**** Records provided ****

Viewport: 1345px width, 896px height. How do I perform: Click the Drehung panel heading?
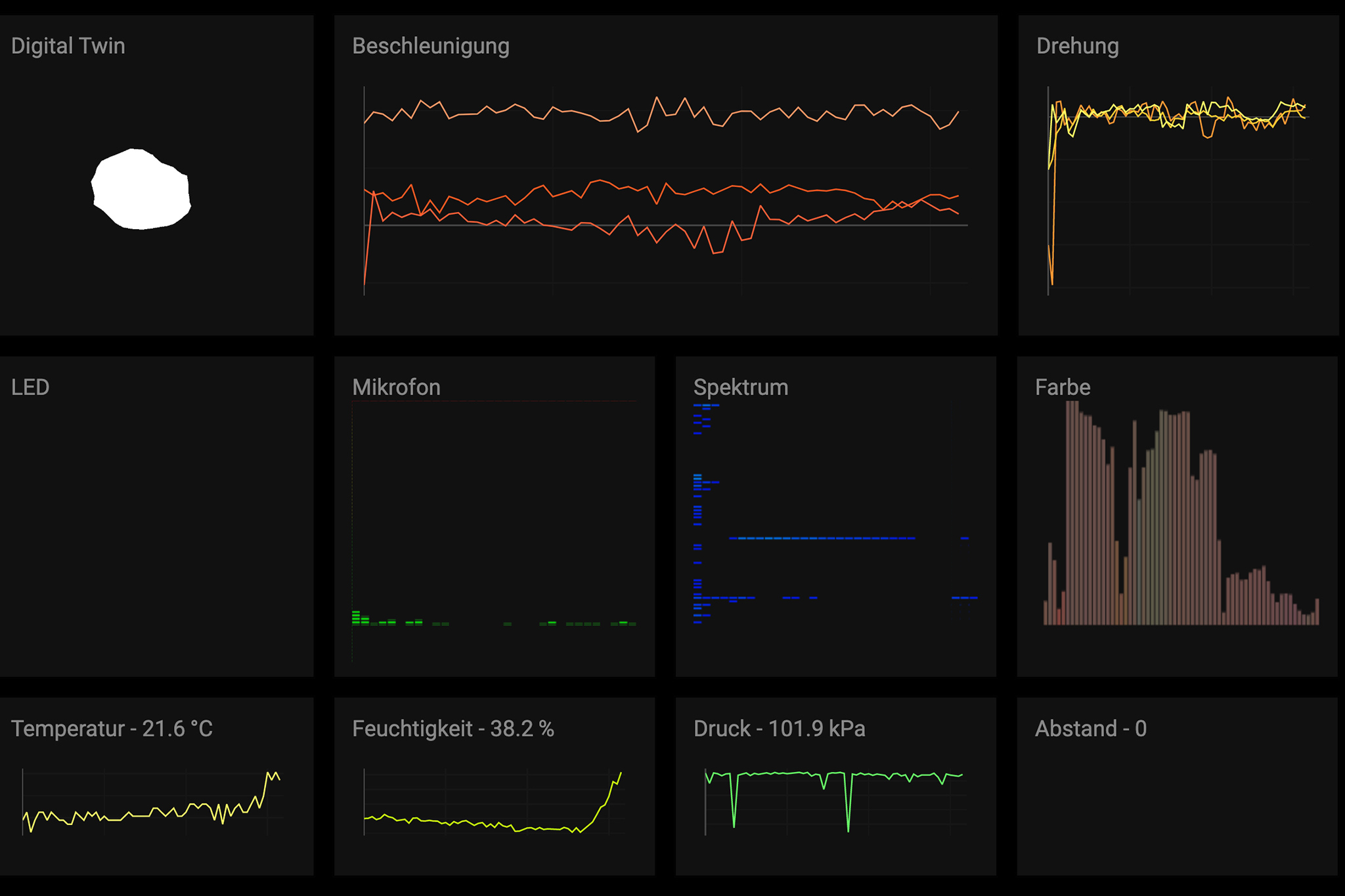[1077, 46]
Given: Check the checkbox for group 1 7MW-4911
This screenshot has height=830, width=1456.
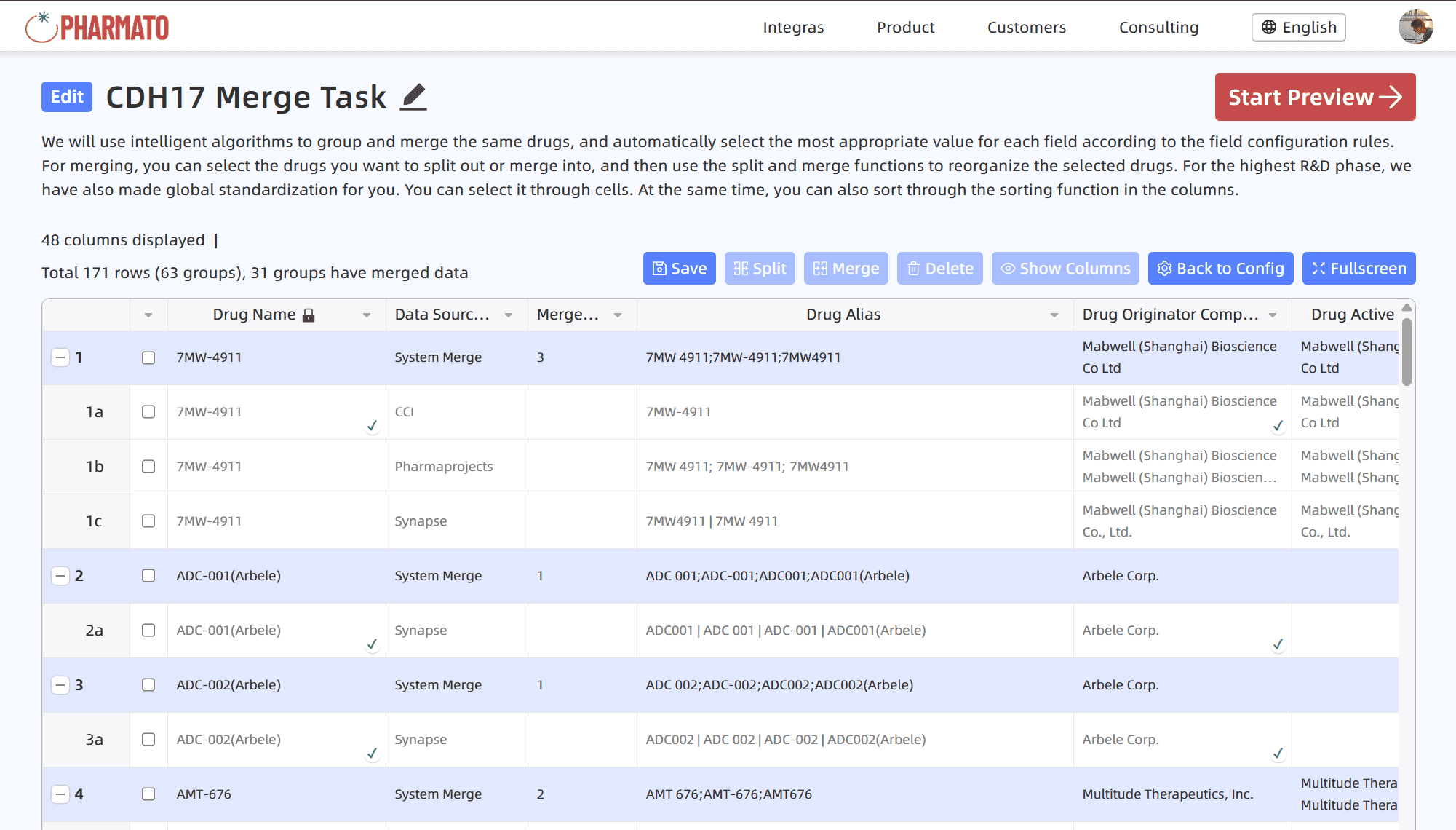Looking at the screenshot, I should [x=148, y=357].
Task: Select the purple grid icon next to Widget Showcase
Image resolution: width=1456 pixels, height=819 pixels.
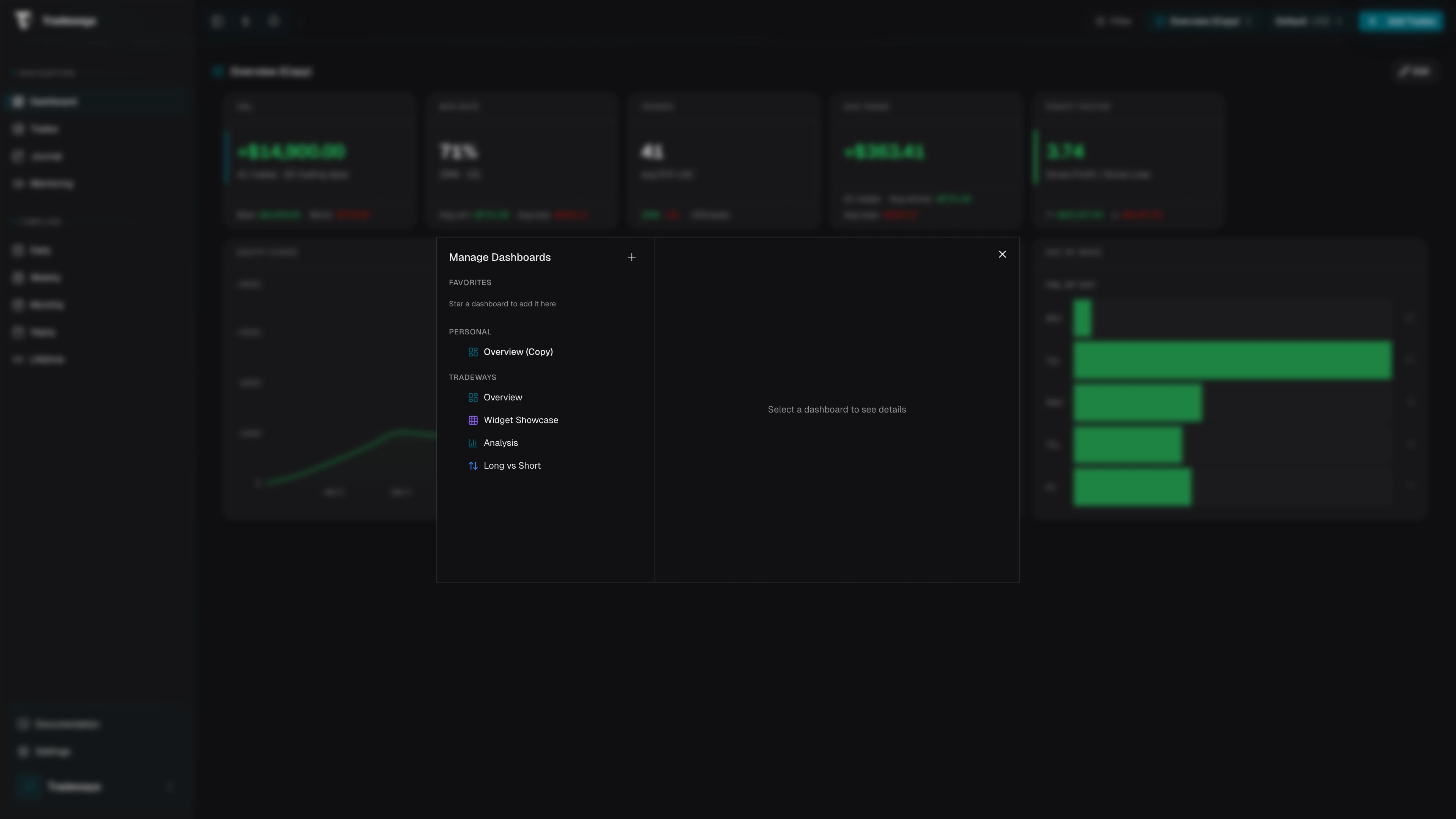Action: (x=473, y=420)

****

● Required work
An exact copy of each entry is required, minus the pictures.

● Solved problem
Viewport: 1345px width, 896px height. How do I perform: Click the Drehung panel heading?
[1077, 46]
Given: Check the checkbox for group 1 7MW-4911
This screenshot has height=830, width=1456.
Looking at the screenshot, I should [x=148, y=357].
Task: Select the purple grid icon next to Widget Showcase
Image resolution: width=1456 pixels, height=819 pixels.
Action: (x=473, y=420)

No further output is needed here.